# No-Dan



## Makalakumu (Jul 16, 2008)

Since my recent relocation, it has become impossible for me to continue training with my teacher.  In recognization of this and the fact that I will no longer be able to test with him, I am retiring the belt that I earned from him and am donning a plain black belt with no stripes.

This new belt represents the dan philosophy of my new school Mauna Kula.  Earning your black belt is the beginning of your journey in this martial art, but at this point, you no longer need to be rewarded with strips of cloth or any other trinkets.  Your skill level and knowledge will be apparent to others who wear black and that is the true measure of your skill.

Further, I want students at this level to see the martial art as a trade.  When you reach blackbelt, you are a journeyman and YOU are ultimately responsible for your own learning.  Your teacher can provide you with instruction, but that instruction is tailored for more to your wants and needs as a martial artist.  Your growth is your responsiblity.

I tested for chodan under my former teacher in April of 2001.  I am infinitely greatful to have had the opportunity to train under such a talented martial artist.  This change is motivated out of my respect for him and all of the other martial arts instructors in which I have learned so much.


----------



## Flying Crane (Jul 16, 2008)

Hi John,

I respect that decision, I've been suggesting for a while that this kind of thing might be a move in a positive direction and I'm glad to see someone has decided to actually follow thru with this.

One question:  If you bestow black belt rank upon a student, does that automatically include authority to teach and award rank up to and including black belt as well, or is there one more separate designation for a teacher?


----------



## Makalakumu (Jul 16, 2008)

Teaching/conferring rank are separate from a black belt ranking in my mind.  I see the rank as being a personal step where one is ready to guide their own practice.

Guiding other people's practice and preparing them is something separate.  It requires additional training in developmental psychology, curriculum and teaching methods, IMHO.


----------



## Flying Crane (Jul 16, 2008)

maunakumu said:


> Teaching/conferring rank are separate from a black belt ranking in my mind.
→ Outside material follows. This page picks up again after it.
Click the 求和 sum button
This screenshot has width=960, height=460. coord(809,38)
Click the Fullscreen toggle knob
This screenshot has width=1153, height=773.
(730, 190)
I see the rank as being a personal step where one is ready to guide their own practice.
> 
> Guiding other people's practice and preparing them is something separate. It requires additional training in developmental psychology, curriculum and teaching methods, IMHO.


 

Cool.  that's similar to what I had envisioned along these lines.  There would be a distinction between Black Belt Non-Instructor, and Black Belt Instructor status.  

I'd definitely be interested in hearing how this system works out, once you get some students up to that level.  I wonder how the students will react, given all the publicity, bragging rights and advertising pump that higher and higher rank can give in the eyes of the uneducated public.  Hope it goes well, I think it's a good idea and I hope your students understand and respect your position on this.


----------



## Montecarlodrag (Jul 16, 2008)

maunakumu said:


> Since my recent relocation, it has become impossible for me to continue training with my teacher. In recognization of this and the fact that I will no longer be able to test with him, I am retiring the belt that I earned from him and am donning a plain black belt with no stripes.


 
No offense, but a Black Belt should not be retired, ever.
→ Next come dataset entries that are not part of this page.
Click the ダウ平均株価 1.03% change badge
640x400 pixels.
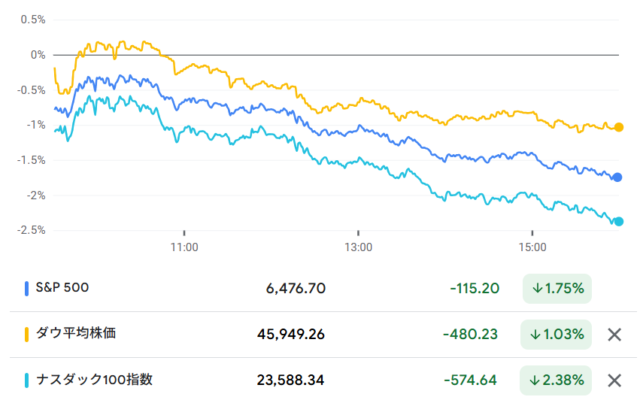point(556,334)
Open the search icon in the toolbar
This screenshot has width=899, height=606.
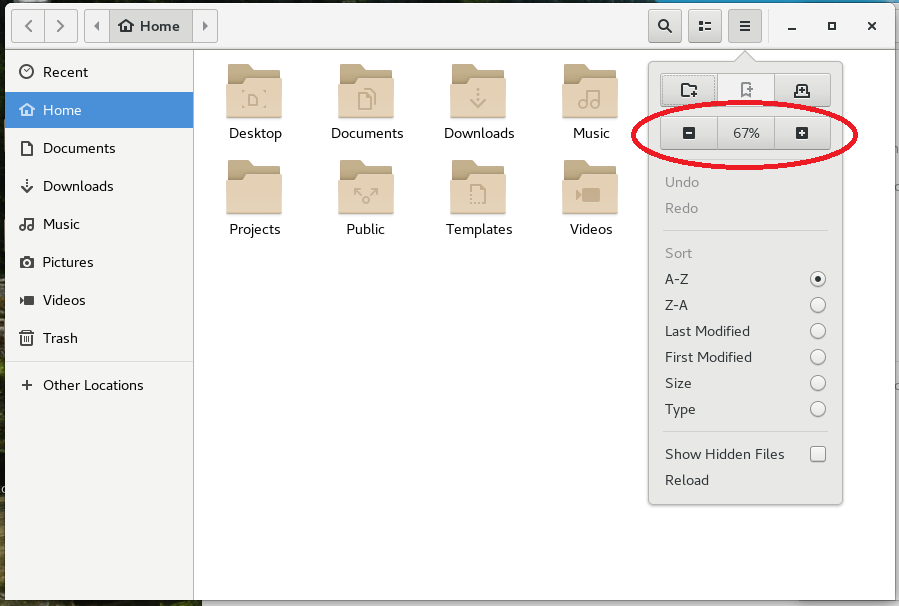(664, 26)

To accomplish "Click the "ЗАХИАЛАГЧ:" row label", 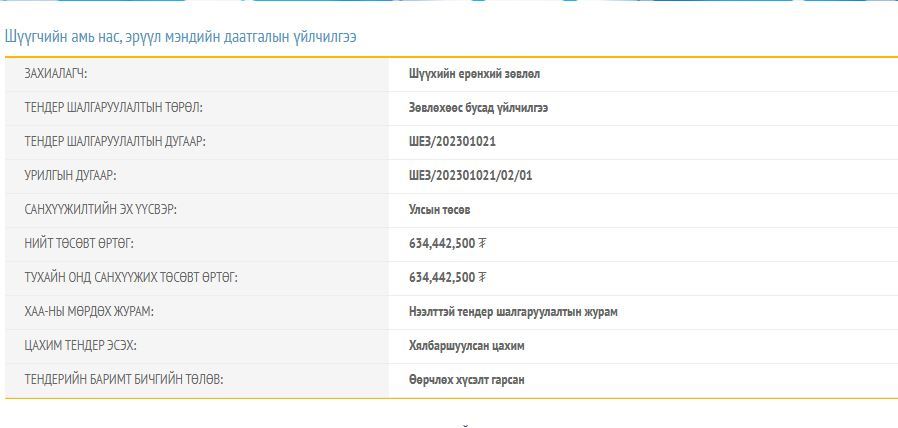I will click(x=63, y=74).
Even if you are not able to continue training under your instructor, it is your mission to teach your Martial Art to other people. You don't need to be a 5th DAN to open your own School. Just keep training hard and learning more every day and you will thrive and grow, MA speaking.

My former Instructor arrived to my city, when there was no TSD at all in all the state, He brought it here. He was 1st Dan in TSD.
Today, there are like 5 Dojangs, with more than 30 black belts and two 4th dan. All began with the arrival of a single 1st Dan, and it's still growing. He returned several years ago to his city. 
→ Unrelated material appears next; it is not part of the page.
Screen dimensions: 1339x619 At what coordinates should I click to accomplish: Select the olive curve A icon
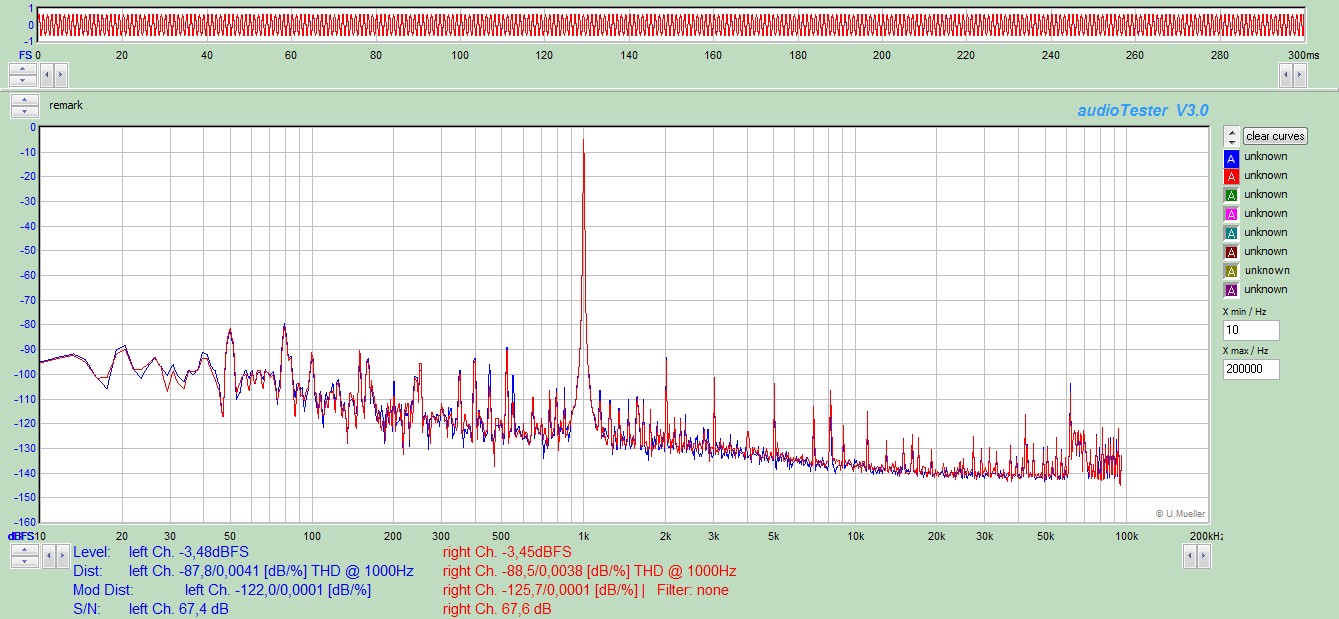click(1231, 271)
Don't let the teachings of your instructor die with your retired black belt.

Regards.


----------



## Sukerkin (Jul 16, 2008)

I applaud the decision to step away from the overly commercialised 'rank system' that the West seems to have fallen so in love with.  

The kyu grade belts serve a definite puporse in helping people to strive (and believe) that they can improve.  Stripes, tabs, characters et al on tho beyond dan grade do not, I think, send at all the right message.

My sensei is _rokudan_ and _renshi_ and bears no visible signs of rank at all.  That's the way it should be as far as I'm concerned.  If you can't tell an artists skill by watching him then either you don't recognise what you're looking at or there's nothing there to see.


----------



## Makalakumu (Jul 16, 2008)

Montecarlodrag said:


> No offense, but a Black Belt should not be retired, ever.
> 
> Even if you are not able to continue training under your instructor, it is your mission to teach your Martial Art to other people. You don't need to be a 5th DAN to open your own School. Just keep training hard and learning more every day and you will thrive and grow, MA speaking.
> 
> ...


 
I have a black belt in another system that was retired when the instructors disbanded the organization.  I have other colored belts, including a brown belt in judo that I can no longer use because I cannot train with those instructors anymore.  My current rank in TSD isn't that much different, except that my teacher is also a really good friend of mine and I will miss training with him very much.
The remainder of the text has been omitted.